We have reviewed a large number of press releases for Phase 2 clinical trial results. Given some of the common issues we have encountered during the review we would like to highlight the following points for trial sponsors to consider when drafting a press release:

• •If a sponsor decides to report the p-value for the primary endpoint analysis, the pre-specified analysis method associated with that p-value should be disclosed. The American Statistical Association recently [1] released a statement on p-values, which includes the definition of a p-value and some guiding principles on the reporting and interpretation of p-values. The statement pointed out that proper interpretation requires full reporting and transparency. To quote from the statement: “Conducting multiple analyses of the data and reporting only those with certain p-values (typically those passing a significance threshold) renders the reported p-values essentially uninterpretable”. In addition, it is important to clarify whether one- or two-sided p-values are reported. Particularly, if a one-sided p-value is reported, it should be clearly stated in the press release.
• •The analysis population should be clearly defined, and if some enrolled patients have been excluded from the analysis, both the criteria for the exclusions and whether these criteria were pre-specified prior to observing the trial results should be stated. We have encountered a number of cases where a press release mentions the total number of patients enrolled in a trial leaving readers with the impression that the analyses were performed with data from all the patients, only to later learn in a publication that a large percentage of patients were excluded from the analyses for various reasons. Common reasons for exclusions include 1) patients taking medications during the trial that may confound the outcome assessments; 2) patients randomized to the treatment arm having serum drug concentration levels below a certain threshold, leaving the sponsor to believe that there were dosing compliance issues; and 3) patients being assessed for efficacy not close enough to a specified study visit date. There is the potential for bias if some of the reasons are determined after observing the trial results. For example, for a 6-month efficacy assessment one patient may be assessed 5 days earlier and another patient may be assessed 6 days later. If the analysis requires patients to be assessed within 5 days of a particular assessment time point, then the latter patient will be excluded.
• •If results for a pre-specified subgroup are included, more details on the pre-specified subgroups should be disclosed. In particular, the number of subgroups and whether some of the subgroups were hypothesized to be more likely to demonstrate a treatment effect than others would help readers interpret the totality of the subgroup results.

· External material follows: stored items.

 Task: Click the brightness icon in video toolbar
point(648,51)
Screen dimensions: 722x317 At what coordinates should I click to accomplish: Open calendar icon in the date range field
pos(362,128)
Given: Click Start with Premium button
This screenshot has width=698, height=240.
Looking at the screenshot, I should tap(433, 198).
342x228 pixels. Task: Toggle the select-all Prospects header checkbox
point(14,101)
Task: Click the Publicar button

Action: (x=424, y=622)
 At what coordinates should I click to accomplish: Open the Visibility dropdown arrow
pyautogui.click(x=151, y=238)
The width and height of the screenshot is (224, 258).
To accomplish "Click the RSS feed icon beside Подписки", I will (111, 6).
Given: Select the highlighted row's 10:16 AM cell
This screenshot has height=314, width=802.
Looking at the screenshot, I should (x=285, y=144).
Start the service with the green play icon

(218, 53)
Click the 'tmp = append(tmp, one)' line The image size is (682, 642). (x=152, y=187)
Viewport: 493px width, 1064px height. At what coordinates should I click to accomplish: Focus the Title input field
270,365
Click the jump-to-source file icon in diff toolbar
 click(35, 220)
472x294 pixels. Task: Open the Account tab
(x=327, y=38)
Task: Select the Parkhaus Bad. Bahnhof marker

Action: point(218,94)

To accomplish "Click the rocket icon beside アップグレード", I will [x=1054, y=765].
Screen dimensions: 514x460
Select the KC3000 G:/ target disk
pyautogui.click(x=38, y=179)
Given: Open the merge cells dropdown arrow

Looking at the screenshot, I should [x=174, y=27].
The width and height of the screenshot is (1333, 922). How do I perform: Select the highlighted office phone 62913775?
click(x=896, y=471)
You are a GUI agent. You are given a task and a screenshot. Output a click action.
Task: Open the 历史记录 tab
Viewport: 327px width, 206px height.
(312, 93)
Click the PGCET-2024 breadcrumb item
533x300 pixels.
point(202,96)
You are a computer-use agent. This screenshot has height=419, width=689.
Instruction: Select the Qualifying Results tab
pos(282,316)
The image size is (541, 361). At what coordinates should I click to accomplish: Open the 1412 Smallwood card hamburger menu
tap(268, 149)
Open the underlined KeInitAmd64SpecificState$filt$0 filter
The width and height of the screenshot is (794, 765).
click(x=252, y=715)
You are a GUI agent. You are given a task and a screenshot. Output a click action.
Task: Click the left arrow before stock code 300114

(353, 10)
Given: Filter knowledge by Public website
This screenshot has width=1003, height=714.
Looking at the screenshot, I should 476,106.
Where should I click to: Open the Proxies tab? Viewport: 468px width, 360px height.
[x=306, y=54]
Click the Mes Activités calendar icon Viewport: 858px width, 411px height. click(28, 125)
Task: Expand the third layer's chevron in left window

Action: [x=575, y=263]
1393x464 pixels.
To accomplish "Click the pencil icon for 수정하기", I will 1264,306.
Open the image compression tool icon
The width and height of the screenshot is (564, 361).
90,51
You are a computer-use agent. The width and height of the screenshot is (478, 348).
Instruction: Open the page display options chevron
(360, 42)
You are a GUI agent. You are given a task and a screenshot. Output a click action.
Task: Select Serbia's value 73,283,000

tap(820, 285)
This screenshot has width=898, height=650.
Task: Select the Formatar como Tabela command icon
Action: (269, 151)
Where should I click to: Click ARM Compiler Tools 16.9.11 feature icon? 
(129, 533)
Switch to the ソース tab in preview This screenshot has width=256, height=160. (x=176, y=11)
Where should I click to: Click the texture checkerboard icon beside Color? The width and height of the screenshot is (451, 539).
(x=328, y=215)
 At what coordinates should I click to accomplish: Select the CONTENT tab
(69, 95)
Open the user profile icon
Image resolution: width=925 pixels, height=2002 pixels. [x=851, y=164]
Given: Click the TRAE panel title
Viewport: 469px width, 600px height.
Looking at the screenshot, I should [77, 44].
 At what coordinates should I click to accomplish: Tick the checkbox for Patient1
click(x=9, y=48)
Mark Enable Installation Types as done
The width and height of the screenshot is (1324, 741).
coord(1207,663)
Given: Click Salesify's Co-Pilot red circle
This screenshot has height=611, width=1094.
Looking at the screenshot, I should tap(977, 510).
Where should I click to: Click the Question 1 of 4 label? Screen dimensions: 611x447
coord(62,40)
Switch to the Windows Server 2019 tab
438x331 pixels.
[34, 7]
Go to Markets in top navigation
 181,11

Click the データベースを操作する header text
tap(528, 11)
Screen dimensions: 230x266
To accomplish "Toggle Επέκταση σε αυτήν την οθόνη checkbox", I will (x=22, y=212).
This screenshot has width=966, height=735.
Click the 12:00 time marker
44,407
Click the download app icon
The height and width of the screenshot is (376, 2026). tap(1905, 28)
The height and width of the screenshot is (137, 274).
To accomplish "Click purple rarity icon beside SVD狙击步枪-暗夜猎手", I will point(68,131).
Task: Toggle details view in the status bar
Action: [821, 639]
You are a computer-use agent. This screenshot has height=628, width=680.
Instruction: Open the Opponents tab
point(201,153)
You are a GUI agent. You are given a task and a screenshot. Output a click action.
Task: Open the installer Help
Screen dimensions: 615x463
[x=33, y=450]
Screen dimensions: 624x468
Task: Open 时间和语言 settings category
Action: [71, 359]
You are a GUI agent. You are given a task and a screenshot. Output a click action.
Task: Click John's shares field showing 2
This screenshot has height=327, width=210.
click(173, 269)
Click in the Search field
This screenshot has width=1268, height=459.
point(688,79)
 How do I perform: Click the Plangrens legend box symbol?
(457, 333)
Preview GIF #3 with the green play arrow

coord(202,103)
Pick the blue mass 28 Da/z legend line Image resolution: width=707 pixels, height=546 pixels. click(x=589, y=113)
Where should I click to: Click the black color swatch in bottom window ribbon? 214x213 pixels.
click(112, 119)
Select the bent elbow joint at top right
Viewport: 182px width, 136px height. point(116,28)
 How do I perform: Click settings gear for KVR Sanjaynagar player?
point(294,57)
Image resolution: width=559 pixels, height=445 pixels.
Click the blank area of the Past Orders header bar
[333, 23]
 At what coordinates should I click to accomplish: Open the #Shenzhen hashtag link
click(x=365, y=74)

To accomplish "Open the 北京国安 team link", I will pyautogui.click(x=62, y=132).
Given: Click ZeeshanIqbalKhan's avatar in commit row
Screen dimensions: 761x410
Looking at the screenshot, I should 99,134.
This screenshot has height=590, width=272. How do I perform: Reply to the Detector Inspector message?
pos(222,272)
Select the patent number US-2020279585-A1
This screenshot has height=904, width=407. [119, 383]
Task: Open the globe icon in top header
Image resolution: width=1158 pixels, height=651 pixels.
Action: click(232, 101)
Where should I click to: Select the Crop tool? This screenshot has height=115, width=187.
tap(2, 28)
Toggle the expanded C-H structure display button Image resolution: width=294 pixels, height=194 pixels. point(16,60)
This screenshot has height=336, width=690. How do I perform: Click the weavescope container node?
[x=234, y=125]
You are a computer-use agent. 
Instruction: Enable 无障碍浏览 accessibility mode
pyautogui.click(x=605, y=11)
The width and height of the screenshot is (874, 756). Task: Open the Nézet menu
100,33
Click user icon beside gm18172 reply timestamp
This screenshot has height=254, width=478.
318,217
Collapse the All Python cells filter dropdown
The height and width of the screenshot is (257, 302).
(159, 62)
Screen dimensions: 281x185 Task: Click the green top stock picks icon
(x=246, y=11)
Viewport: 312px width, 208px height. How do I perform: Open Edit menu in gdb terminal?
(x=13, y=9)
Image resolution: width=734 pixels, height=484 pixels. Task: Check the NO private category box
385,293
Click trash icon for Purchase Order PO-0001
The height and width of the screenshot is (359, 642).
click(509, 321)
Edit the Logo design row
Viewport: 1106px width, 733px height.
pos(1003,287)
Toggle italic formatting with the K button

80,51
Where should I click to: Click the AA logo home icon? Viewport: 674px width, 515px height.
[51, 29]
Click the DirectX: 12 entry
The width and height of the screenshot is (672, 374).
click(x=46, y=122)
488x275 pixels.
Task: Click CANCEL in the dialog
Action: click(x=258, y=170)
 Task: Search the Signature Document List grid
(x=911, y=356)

To further elaborate on the importance of stating the pre-specified analysis method, we have seen many cases where the press releases claim positive trial results with small p-values, and we learned in subsequent presentations/publications that some post hoc and uncommon, if not invalid, analysis methods were used to generate the small p-values. We conducted a simulation study to illustrate the magnitude of the inflation of false positive rates when selecting the smallest p-value based on multiple analysis methods. In this study we simulated 10,000 randomized Phase 2 trials comparing an experimental treatment with the standard of care (SOC) with 50 patients per arm, where the experimental treatment is not superior over the SOC and both treatment arms have a true response rate of 40%. For each patient we considered three baseline variables, the first variable being binary with equal chance of taking either outcome (e.g. gender), the second variable being continuous with a uniform distribution taking values between 0 and 1, and the third variable being continuous with a standard normal distribution. For each simulated trial we analyzed the trial results with Fisher's exact test and logistic regression including one or more of the variables and their interactions with treatment and calculated the smallest p-value corresponding to these analyses. Our simulation results show that about 15% of the simulated trials had the smallest two-sided p-value being less than 0.05, and about 30% of the simulated trials had the smallest one-sided p-value being less than 0.05. For those stakeholders who consider a trial to be positive when the p-value passes the significance threshold of 0.05, the false positive rate has been tripled when the smallest two-sided p-value is presented and even sextupled when the smallest one-sided p-value is presented without further details. The false positive rate will be further inflated if more analysis approaches (e.g. stratified analysis or analyses conducted with some patients excluded) are considered. This example highlights the importance of disclosing the pre-specified analysis approach for a Phase 2 trial.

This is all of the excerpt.